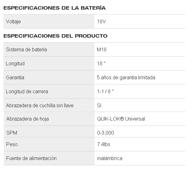Select 'Abrazadera de cuchilla sin llave' label
The image size is (195, 170).
tap(40, 106)
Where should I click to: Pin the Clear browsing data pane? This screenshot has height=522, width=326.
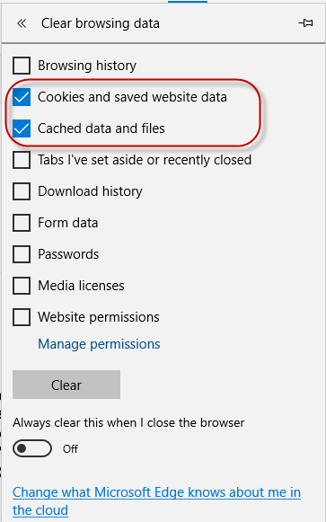point(305,23)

☆ ☆ ☆ ☆

Please restate exactly the lines from the one containing "Where should I" down to the end of the material, both ends kept, and do not include the pictures.

Exercise result
Where should I click to: Pin the Clear browsing data pane? This screenshot has height=522, width=326.
point(305,23)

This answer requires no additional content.